§ 66 BPersVG (und entspr. L... / 4. Gesprächsinhalt

Thema des Monatsgesprächs können alle Angelegenheiten die Dienststelle oder die Beschäftigten betreffend sein. Daraus folgt, dass dies nicht nur Themen der förmlichen Mitbestimmung und Mitwirkung sein können, sondern zum Beispiel ganz allgemein die Gestaltung des Dienstbetriebs. Sobald die Regelungsbefugnis der Dienststellenleitung betroffen ist, besteht im Zusammenhang mit dem Monatsgespräch auch die Zuständigkeit der Personalvertretung.

 
Praxis-Beispiel

Auch die Privatisierung einzelner Dienststellenteile oder die von diesen angebotene Dienstleistungen kann Tagesordnungspunkt bei einem Monatsgespräch werden.
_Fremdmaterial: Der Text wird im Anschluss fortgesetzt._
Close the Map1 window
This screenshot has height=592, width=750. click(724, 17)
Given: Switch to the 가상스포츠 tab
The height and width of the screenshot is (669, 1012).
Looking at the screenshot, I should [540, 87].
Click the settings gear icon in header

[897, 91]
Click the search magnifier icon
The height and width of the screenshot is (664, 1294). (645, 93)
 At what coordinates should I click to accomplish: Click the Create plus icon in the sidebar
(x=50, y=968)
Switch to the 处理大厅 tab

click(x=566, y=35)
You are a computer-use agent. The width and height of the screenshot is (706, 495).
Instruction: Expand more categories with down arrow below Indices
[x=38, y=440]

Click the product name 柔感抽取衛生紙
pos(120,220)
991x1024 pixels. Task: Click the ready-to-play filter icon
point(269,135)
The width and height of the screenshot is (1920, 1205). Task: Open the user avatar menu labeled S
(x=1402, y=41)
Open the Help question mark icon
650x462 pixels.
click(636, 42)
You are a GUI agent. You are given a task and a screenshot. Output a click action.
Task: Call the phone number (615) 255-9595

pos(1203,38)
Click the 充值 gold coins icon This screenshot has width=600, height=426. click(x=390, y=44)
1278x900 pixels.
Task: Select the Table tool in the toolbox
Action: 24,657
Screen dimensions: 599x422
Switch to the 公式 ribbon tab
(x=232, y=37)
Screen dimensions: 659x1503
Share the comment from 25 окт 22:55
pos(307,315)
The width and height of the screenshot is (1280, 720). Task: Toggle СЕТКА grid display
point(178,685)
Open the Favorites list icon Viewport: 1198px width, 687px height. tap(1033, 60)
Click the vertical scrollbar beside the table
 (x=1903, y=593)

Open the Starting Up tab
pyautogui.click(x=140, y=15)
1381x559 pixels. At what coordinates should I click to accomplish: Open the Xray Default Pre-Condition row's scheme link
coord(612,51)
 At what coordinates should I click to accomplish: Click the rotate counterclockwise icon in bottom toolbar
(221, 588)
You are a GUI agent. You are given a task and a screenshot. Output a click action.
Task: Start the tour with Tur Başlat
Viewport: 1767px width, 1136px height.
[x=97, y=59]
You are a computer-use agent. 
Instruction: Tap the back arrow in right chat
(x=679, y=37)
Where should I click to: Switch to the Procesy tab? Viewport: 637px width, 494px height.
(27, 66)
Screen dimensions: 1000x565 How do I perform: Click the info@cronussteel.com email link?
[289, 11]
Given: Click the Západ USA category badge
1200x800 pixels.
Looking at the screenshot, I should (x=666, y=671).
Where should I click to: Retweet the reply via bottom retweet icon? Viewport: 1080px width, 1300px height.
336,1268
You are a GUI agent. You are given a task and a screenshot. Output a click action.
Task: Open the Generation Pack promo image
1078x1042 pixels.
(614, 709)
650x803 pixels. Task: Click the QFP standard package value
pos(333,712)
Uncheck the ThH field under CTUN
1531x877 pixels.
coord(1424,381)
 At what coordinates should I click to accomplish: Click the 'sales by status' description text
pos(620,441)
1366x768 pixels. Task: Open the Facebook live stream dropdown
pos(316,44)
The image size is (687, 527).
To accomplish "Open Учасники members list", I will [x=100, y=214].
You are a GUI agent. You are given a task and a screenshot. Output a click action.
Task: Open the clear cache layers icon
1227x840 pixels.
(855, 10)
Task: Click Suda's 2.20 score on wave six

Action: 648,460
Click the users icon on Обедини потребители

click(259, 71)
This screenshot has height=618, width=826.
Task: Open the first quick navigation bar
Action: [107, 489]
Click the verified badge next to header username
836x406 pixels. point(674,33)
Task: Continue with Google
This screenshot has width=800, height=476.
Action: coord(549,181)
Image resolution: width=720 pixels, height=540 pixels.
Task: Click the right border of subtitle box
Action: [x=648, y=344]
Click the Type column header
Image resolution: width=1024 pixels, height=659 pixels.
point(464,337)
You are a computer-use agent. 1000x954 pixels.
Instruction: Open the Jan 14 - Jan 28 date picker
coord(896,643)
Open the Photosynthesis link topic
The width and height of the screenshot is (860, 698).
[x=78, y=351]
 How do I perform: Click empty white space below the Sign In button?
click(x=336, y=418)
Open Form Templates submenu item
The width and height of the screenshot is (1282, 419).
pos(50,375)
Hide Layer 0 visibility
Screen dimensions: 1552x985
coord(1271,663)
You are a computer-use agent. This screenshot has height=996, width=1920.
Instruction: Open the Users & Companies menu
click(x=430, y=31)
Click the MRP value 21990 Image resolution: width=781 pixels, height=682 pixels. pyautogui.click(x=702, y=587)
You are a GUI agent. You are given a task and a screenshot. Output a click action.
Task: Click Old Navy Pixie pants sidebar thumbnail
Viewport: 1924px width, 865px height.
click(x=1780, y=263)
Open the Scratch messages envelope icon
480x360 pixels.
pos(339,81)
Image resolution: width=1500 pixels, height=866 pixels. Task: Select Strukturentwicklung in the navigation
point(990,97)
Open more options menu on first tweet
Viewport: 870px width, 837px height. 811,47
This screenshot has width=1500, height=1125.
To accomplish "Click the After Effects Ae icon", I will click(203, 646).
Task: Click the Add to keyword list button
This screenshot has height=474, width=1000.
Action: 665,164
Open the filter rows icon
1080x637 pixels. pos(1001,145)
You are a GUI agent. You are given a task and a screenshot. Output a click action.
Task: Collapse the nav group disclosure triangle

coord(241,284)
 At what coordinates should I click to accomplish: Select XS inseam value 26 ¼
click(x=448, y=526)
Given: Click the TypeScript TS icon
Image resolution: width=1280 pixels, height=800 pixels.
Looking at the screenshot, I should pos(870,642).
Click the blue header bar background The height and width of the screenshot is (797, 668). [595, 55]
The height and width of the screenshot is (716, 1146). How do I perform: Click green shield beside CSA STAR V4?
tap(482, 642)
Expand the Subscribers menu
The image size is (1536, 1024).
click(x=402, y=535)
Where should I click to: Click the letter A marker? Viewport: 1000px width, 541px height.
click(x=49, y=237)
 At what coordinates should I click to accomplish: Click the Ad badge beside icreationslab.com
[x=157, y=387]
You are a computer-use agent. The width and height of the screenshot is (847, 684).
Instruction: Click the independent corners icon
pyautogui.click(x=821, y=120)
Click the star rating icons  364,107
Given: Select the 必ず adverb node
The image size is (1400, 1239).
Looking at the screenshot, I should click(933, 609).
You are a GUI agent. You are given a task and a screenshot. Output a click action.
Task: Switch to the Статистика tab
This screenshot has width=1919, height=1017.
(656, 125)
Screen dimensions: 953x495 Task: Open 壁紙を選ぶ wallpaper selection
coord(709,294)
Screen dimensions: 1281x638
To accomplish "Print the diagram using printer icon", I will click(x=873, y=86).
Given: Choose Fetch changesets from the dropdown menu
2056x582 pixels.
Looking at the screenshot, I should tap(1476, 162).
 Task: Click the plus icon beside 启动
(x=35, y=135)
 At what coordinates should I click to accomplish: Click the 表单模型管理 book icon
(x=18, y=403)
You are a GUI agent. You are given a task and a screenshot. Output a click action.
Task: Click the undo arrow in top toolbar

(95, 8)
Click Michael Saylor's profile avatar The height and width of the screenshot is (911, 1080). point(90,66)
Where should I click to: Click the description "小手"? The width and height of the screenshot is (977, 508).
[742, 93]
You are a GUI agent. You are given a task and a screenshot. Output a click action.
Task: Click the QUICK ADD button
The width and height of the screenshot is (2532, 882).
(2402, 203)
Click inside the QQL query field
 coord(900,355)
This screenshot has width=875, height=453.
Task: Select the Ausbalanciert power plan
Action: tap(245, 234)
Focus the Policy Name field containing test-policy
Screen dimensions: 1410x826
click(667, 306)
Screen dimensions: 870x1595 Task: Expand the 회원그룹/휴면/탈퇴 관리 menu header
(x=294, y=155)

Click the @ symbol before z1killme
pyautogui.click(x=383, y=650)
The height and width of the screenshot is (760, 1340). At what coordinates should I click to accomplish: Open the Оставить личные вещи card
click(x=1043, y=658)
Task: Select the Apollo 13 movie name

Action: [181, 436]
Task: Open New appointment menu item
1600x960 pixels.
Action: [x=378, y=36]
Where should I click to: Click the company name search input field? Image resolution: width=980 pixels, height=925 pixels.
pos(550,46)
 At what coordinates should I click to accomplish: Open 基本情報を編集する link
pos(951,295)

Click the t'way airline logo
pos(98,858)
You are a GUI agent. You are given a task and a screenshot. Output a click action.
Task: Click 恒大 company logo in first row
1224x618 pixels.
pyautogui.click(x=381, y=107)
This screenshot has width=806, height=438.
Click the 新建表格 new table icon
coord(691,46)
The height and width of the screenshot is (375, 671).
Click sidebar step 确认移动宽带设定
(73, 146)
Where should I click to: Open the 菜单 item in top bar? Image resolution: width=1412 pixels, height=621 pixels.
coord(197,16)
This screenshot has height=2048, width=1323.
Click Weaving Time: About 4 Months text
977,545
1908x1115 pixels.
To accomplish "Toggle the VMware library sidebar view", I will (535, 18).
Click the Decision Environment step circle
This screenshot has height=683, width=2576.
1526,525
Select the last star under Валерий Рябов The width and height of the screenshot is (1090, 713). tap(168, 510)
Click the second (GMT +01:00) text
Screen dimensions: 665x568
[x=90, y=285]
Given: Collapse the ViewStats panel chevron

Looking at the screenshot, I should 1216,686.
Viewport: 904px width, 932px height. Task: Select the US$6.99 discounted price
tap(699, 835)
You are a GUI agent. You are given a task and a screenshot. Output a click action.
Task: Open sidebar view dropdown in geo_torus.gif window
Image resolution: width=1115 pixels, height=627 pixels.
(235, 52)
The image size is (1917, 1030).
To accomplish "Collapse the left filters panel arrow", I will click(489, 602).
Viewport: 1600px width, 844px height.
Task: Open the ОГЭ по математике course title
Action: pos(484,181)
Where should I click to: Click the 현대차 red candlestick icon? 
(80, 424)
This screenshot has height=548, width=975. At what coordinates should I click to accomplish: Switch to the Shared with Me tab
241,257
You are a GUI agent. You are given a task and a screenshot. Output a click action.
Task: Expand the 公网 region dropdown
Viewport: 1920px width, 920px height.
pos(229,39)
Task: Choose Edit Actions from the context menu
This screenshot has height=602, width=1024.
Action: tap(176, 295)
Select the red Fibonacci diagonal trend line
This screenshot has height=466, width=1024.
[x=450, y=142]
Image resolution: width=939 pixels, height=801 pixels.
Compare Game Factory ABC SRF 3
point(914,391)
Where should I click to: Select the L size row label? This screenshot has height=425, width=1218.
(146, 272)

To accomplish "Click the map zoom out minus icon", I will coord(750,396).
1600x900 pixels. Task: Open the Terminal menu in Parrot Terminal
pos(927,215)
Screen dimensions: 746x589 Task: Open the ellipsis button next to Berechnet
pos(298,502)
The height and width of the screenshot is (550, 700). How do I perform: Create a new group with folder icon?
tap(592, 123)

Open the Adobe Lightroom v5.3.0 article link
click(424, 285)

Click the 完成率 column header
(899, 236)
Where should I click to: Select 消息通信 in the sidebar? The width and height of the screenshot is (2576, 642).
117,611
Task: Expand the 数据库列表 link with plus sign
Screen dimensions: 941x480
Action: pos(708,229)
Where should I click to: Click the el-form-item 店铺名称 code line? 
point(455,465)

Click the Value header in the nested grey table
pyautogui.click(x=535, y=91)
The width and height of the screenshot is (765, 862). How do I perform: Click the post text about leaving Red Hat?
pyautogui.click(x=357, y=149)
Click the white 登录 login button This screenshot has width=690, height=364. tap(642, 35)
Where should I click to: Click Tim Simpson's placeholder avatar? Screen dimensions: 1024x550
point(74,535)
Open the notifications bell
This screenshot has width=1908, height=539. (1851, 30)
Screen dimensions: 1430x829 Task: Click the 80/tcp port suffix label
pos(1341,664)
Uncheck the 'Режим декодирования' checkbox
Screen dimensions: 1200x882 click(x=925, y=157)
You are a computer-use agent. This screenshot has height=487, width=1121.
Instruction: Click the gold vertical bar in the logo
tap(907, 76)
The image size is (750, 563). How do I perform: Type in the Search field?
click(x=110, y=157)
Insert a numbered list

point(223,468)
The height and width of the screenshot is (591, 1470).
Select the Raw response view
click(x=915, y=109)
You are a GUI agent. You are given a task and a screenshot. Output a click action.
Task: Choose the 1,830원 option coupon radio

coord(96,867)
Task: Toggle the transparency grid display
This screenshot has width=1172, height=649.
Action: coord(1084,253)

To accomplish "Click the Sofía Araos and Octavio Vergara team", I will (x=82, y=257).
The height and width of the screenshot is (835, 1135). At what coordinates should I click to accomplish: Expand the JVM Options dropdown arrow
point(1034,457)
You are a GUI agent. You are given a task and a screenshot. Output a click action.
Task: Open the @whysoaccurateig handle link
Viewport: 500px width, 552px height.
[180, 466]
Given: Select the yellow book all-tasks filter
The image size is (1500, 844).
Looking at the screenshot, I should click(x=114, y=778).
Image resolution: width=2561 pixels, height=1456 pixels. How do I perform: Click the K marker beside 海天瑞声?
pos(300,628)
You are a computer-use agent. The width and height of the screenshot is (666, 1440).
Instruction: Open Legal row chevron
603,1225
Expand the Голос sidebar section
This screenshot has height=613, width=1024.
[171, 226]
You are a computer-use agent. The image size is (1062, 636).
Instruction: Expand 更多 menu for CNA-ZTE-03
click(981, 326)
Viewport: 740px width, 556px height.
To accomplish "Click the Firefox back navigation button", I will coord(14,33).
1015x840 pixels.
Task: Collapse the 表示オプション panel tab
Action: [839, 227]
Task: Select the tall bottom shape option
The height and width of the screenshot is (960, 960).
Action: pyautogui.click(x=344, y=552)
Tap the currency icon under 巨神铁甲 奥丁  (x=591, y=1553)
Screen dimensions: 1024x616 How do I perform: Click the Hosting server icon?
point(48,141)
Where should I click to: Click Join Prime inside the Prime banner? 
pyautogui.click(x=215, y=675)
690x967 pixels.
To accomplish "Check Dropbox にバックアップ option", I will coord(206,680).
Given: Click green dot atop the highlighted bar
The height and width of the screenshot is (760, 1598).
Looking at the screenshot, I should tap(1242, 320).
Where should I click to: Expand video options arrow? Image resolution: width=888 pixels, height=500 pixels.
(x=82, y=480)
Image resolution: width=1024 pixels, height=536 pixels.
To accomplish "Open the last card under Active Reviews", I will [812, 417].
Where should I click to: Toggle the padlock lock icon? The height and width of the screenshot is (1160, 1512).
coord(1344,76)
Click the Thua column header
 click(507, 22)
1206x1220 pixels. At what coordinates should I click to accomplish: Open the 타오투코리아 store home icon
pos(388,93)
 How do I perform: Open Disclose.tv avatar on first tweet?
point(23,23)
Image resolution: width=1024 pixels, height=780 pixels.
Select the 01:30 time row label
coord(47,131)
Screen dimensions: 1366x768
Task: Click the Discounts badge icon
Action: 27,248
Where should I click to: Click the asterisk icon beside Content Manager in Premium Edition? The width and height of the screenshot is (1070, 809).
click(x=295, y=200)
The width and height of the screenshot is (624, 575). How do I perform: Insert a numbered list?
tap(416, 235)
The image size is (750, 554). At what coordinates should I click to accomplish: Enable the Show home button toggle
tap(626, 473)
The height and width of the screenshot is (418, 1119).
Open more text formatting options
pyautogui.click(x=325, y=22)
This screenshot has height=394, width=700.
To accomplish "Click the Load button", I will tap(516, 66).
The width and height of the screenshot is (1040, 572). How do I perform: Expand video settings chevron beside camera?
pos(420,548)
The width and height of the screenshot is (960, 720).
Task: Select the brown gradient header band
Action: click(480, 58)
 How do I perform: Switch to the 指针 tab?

So kann der Personalrat auf dem neuesten Stand der Entwicklungen gehalten werden. Das Monatsgespräch bietet den Rahmen, außerhalb der normierten Beteiligungsrechte Informationen zu erhalten und gegebenenfalls aufgrund danach geändertem Kenntnisstand von den Beteiligungsrechten Gebrauch zu machen. Auch die Einbeziehung in Planungsgruppen bei etwaigen Privatisierungsvorhaben kann so angestrebt werden. Dies ist essentiell, um die rechtlichen Konsequenzen für die Beschäftigten durch die Privatisierung abschätzen zu können. Hier sollten besonders die Wahrung möglicher Besitzstände oder die Fortführung eventuell bestehender Anwartschaften im Blickpunkt stehen.

Die Grenze für die Themenwahl zu den Monatsgesprächen findet sich sicherlich in allgemeinen politischen Diskussionen und hier vor allem solcher parteipolitischer Art. Auch die Fachaufgaben der Dienststelle sind nicht diskutabel.